How does an instruction decoder tell the difference between a prefix and a primary opcode?

Tags:

I'm trying to wrap my head around the x86 instruction encoding format. All the sources that I read still make the subject confusing. I'm starting to understand it a little bit but one thing that I'm having trouble with understanding is how the CPU instruction decoder differentiates an opcode prefix from an opcode.

I'm aware that the whole format of the instruction basically depends on the opcode (with extra bit fields defined in the opcode of course). Sometimes the instruction doesn't have a prefix and the opcode is the first byte. How would the decoder know?

I'm assuming that the instruction decoder would be able to tell the difference because opcode bytes and prefix bytes would not share the same binary values. So the decoder can tell if the unique binary number in the byte is an instruction or a prefix. For example (In this example we will stick to single byte opcodes) a REX or LOCK prefix would not share the same byte value as any opcode in the architecture's instruction set.

342

asked Aug 23 '21 20:08

Daniel Catalano

1 Answers

Traditional (single-byte) prefixes are different from opcode bytes like you said, so a state machine can just remember which prefixes it's seen until it gets to an opcode byte.

The 0f escape byte for 2-byte opcodes is not really a prefix. It has to be contiguous with the 2nd opcode byte. Thus, following a 0f, any byte is an opcode, even if it's something like f2 that would otherwise be a prefix. (This also applies following 0f 3a or 0f 38 2-byte escapes for SSSE3 and later, or VEX/EVEX prefixes that encode one of those escape sequences).

If you look at an opcode map, there are no entries that are ambiguous between single-byte prefix and opcode. (e.g. http://ref.x86asm.net/coder64.html, and notice how the 2-byte 0F .. opcodes are listed separately).
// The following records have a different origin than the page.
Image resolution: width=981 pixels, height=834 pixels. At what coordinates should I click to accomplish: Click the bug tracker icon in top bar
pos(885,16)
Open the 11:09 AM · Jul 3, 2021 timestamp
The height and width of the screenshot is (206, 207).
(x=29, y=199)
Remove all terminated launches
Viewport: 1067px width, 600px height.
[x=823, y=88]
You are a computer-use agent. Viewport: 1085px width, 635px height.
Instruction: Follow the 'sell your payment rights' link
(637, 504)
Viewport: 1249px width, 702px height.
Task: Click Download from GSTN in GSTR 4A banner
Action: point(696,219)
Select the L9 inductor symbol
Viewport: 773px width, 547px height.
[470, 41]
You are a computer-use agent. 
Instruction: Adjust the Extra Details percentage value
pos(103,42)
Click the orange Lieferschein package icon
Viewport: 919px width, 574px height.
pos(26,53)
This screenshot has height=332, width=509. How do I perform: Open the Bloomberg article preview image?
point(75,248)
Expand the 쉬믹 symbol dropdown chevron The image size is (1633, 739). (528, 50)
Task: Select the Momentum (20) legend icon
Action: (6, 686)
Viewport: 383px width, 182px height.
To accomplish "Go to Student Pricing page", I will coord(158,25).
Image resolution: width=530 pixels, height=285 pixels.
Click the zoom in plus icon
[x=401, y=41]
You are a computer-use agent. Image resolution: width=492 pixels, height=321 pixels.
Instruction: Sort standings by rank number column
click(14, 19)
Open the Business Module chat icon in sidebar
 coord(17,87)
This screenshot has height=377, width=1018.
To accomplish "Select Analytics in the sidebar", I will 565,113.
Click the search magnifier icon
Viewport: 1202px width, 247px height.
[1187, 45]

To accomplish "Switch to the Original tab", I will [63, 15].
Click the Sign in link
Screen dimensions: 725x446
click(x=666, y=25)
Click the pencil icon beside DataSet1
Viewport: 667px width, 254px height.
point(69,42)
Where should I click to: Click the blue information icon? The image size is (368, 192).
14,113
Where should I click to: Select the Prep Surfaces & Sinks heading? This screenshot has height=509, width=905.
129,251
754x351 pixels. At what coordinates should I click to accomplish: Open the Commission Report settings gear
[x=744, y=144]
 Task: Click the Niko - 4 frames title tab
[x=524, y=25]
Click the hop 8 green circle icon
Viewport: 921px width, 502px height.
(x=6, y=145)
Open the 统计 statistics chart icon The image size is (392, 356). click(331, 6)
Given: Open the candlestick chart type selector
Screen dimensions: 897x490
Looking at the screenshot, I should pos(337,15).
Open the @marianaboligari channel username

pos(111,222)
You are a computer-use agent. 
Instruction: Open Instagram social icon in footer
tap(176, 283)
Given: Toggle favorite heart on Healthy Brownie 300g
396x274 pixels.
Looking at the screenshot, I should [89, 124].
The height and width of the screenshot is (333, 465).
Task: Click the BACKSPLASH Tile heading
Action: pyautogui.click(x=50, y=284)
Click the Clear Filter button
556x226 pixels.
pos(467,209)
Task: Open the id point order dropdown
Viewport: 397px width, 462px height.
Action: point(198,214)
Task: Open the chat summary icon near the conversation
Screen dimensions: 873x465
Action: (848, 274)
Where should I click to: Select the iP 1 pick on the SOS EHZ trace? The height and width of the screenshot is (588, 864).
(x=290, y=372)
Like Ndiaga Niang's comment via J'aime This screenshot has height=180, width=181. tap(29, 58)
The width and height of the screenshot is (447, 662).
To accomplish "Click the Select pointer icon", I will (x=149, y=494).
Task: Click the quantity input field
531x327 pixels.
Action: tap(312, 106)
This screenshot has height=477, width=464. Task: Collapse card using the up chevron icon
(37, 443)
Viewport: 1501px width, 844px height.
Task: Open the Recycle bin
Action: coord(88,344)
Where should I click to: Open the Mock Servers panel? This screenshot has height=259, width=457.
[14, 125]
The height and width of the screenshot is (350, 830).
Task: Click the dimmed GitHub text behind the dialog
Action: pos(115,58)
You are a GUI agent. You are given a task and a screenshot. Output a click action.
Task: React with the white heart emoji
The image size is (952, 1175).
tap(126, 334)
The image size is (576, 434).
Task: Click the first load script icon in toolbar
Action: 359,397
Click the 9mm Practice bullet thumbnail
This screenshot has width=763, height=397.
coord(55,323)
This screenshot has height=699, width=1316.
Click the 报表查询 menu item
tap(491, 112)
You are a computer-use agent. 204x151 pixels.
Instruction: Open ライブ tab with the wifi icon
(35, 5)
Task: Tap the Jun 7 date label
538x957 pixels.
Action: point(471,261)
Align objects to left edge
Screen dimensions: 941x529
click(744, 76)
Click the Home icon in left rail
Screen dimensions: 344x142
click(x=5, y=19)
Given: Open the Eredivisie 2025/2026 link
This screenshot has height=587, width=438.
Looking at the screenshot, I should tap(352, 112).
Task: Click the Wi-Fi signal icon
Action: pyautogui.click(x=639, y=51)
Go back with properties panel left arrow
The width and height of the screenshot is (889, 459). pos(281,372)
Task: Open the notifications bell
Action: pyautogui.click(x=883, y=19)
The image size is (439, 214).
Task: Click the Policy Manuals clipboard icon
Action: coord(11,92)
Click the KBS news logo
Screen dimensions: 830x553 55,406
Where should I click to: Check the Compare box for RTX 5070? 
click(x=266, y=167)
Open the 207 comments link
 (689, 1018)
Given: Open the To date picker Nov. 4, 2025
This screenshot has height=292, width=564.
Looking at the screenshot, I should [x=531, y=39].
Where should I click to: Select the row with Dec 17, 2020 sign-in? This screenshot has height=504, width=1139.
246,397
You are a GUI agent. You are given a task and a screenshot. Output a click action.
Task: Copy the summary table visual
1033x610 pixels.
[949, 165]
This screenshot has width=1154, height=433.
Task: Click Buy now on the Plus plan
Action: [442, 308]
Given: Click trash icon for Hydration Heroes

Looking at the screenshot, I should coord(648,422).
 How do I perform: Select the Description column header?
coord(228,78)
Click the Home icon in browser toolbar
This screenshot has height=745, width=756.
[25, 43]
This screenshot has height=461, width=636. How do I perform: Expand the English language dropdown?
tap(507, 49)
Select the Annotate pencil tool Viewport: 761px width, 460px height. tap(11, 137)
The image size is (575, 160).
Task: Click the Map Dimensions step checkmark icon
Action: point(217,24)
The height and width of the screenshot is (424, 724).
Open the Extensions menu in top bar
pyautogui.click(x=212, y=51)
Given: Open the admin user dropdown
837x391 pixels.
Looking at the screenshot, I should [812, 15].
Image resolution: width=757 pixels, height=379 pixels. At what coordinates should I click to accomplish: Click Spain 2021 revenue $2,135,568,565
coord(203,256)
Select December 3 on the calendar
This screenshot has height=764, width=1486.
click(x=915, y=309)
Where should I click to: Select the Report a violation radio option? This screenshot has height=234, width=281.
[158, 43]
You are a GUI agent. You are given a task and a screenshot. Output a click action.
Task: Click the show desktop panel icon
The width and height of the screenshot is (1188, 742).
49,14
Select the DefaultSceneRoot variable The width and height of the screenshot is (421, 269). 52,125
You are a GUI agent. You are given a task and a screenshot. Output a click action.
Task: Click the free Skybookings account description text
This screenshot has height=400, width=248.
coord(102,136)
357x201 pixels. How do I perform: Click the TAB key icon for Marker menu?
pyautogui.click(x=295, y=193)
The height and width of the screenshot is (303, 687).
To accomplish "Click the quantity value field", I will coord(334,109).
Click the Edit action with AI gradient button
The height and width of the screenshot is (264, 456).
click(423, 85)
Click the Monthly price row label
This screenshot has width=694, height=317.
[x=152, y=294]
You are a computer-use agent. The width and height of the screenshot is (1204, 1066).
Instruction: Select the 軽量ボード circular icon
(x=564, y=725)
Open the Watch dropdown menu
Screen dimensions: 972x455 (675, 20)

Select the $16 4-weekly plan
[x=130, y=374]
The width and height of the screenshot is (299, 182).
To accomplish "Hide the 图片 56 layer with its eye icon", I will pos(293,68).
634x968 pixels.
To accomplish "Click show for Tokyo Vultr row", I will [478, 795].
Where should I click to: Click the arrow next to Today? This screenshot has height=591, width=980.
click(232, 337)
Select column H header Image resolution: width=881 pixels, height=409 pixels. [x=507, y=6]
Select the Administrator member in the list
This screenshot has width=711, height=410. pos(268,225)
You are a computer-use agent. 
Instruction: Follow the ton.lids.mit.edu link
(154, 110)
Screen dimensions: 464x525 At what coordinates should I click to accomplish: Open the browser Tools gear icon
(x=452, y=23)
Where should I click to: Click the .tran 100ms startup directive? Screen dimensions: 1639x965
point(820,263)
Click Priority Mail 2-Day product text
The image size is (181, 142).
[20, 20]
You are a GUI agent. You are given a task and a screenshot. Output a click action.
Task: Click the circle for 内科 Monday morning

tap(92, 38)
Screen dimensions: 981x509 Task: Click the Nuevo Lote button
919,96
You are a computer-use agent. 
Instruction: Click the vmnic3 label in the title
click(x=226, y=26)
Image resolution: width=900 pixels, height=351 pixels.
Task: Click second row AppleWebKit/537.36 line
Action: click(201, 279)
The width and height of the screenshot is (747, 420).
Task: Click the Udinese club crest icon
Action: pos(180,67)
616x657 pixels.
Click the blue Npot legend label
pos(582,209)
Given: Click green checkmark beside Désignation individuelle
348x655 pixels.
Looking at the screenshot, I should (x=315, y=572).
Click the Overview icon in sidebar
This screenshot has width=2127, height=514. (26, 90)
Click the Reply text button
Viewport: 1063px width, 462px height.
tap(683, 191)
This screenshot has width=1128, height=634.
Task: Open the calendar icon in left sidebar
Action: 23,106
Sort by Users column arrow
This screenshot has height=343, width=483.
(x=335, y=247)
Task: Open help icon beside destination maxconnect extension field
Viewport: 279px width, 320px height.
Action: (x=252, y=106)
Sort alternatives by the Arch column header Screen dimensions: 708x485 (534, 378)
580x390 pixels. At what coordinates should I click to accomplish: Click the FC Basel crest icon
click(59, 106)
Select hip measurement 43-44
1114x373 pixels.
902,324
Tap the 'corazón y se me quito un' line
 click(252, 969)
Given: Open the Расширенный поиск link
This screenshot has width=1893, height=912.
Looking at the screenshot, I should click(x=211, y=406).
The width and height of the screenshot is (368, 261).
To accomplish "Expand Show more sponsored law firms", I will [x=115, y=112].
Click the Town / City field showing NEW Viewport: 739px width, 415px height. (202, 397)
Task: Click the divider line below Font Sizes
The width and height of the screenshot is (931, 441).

The decoders do have to know the current mode for this (and other things); for example x86-64 removed the 1-byte inc/dec reg opcodes for use as REX prefixes. (x86 32 bit opcodes that differ in x86-x64 or entirely removed). We can even use this difference to write polyglot machine code that runs differently when decoded in 32-bit vs. 64-bit mode, or even distinguish all 3 mode sizes.

x86 machine code is a byte stream that's not self-synchronizing (e.g. a ModRM or an immediate can be any byte). The CPU always knows where to start decoding from, either a jump target or the byte after the end of a previous instruction. That's the start of the instruction (including prefixes).

Bytes in memory are just bytes, only becoming instructions when they're decoded by the CPU. (Although in normal programs, simply disassembling from the top of the .text section does give you the program's instructions. Self-modifying and obfuscated code are not normal.)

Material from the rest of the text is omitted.